PROBLEM:
Set out the stretch of the items from the line containing "The height and width of the screenshot is (666, 1080)." through the line containing "click(x=87, y=390)" as a Markdown table. Use the columns Row and Text, give each line its own numbered row, and leave out blank lines.

EXERCISE INPUTS:
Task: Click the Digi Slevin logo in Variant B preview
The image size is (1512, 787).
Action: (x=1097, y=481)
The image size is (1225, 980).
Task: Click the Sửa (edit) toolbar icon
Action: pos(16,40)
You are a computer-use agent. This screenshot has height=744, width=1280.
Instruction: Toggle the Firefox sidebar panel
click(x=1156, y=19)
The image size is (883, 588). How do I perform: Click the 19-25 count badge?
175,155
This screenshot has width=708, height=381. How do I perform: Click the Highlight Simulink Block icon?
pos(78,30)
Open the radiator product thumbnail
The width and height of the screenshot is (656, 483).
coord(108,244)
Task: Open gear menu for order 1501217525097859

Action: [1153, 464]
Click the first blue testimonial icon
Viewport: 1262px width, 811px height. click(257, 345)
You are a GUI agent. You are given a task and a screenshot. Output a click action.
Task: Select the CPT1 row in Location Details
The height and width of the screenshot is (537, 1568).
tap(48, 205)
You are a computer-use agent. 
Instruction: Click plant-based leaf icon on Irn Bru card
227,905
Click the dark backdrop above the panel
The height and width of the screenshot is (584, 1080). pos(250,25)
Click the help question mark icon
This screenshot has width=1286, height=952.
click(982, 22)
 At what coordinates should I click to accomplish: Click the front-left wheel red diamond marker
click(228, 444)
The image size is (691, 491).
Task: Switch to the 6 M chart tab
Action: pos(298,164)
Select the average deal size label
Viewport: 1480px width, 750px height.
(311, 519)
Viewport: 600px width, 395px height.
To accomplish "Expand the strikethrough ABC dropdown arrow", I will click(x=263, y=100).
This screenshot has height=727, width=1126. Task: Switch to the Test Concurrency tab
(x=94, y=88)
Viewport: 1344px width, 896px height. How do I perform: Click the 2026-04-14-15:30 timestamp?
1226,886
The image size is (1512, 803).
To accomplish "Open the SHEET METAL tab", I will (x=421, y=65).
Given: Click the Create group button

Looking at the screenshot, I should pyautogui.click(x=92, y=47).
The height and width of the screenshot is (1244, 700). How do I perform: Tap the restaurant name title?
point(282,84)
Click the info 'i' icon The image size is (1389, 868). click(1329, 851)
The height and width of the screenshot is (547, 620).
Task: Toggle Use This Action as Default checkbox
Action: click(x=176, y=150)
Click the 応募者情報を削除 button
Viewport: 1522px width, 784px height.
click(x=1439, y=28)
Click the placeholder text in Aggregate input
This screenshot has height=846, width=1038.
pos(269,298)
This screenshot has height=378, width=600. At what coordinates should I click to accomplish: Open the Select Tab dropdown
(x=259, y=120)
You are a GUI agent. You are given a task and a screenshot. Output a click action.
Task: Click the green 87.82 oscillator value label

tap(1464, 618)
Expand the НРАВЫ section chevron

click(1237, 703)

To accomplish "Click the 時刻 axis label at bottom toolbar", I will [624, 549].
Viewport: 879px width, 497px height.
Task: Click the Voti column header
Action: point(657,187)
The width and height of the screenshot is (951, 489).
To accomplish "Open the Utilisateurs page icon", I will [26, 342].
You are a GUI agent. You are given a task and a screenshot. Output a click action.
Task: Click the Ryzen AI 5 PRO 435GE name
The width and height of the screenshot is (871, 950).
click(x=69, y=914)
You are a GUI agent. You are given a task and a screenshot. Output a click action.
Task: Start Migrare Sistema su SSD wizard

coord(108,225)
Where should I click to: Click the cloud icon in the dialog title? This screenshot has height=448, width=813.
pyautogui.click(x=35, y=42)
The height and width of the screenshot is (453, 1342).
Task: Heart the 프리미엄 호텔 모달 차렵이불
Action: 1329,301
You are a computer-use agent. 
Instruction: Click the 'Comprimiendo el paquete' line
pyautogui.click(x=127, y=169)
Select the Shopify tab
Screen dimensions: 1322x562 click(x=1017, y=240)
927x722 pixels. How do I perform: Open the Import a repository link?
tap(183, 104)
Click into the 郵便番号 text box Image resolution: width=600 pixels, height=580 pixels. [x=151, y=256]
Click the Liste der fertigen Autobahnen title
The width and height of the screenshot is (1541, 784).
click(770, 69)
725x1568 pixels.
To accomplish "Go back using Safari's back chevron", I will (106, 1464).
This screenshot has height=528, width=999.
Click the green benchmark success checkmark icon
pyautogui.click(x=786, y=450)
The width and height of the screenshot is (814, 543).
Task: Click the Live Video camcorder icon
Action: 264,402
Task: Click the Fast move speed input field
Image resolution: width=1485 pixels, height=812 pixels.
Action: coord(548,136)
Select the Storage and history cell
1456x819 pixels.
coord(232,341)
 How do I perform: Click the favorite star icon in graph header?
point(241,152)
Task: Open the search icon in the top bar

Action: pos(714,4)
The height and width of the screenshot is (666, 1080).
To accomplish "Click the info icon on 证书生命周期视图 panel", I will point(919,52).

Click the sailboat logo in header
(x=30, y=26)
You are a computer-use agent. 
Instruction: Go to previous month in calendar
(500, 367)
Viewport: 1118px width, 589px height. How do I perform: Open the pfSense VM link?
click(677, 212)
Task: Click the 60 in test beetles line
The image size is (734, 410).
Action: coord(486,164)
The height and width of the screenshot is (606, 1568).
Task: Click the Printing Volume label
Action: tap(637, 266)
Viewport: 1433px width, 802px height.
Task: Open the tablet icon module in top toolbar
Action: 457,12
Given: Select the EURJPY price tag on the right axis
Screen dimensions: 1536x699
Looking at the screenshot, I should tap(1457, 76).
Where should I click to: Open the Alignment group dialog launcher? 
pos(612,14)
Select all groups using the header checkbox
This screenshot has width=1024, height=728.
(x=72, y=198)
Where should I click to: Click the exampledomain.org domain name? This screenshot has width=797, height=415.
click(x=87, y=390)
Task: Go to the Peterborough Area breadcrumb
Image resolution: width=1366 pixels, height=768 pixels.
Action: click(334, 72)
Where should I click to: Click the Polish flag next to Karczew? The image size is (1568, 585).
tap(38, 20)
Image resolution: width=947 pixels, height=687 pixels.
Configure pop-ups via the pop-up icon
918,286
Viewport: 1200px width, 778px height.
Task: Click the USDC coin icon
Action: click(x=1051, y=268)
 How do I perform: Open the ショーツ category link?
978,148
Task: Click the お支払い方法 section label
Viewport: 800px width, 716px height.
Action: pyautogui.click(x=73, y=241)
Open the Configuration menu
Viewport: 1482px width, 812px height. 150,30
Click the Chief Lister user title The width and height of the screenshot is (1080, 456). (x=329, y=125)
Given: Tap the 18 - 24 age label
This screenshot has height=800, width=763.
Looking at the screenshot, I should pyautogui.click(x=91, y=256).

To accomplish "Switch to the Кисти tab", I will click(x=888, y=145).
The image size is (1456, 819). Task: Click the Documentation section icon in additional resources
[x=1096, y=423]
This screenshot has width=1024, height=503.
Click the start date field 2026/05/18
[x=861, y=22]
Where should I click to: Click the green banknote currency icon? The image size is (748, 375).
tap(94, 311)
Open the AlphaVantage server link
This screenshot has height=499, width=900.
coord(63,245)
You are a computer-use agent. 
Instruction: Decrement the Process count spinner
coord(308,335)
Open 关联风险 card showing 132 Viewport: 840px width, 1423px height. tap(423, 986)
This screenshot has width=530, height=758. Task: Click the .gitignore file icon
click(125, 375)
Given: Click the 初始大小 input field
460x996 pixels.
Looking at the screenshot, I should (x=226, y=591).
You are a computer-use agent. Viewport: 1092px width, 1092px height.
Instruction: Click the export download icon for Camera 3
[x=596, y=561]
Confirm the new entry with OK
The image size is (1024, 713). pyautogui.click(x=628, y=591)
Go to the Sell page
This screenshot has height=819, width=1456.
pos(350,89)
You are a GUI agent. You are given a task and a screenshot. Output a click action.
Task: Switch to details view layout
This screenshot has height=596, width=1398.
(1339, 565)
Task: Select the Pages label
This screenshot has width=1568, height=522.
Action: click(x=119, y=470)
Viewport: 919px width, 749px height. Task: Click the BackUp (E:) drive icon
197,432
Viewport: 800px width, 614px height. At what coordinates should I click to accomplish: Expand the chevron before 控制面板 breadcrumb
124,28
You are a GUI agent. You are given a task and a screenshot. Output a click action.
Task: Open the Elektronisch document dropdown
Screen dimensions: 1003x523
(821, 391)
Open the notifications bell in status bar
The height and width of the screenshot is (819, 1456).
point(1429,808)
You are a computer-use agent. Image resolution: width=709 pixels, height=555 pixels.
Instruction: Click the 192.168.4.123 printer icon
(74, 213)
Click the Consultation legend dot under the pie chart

SOLUTION FOR THIS TASK:
| Row | Text |
|---|---|
| 1 | The height and width of the screenshot is (666, 1080). |
| 2 | To accomplish "Click the info icon on 证书生命周期视图 panel", I will point(919,52). |
| 3 | Click the sailboat logo in header |
| 4 | (x=30, y=26) |
| 5 | You are a computer-use agent.  |
| 6 | Instruction: Go to previous month in calendar |
| 7 | (500, 367) |
| 8 | Viewport: 1118px width, 589px height. How do I perform: Open the pfSense VM link? |
| 9 | click(677, 212) |
| 10 | Task: Click the 60 in test beetles line |
| 11 | The image size is (734, 410). |
| 12 | Action: coord(486,164) |
| 13 | The height and width of the screenshot is (606, 1568). |
| 14 | Task: Click the Printing Volume label |
| 15 | Action: tap(637, 266) |
| 16 | Viewport: 1433px width, 802px height. |
| 17 | Task: Open the tablet icon module in top toolbar |
| 18 | Action: 457,12 |
| 19 | Given: Select the EURJPY price tag on the right axis |
| 20 | Screen dimensions: 1536x699 |
| 21 | Looking at the screenshot, I should tap(1457, 76). |
| 22 | Where should I click to: Open the Alignment group dialog launcher?  |
| 23 | pos(612,14) |
| 24 | Select all groups using the header checkbox |
| 25 | This screenshot has width=1024, height=728. |
| 26 | (x=72, y=198) |
| 27 | Where should I click to: Click the exampledomain.org domain name? This screenshot has width=797, height=415. |
| 28 | click(x=87, y=390) |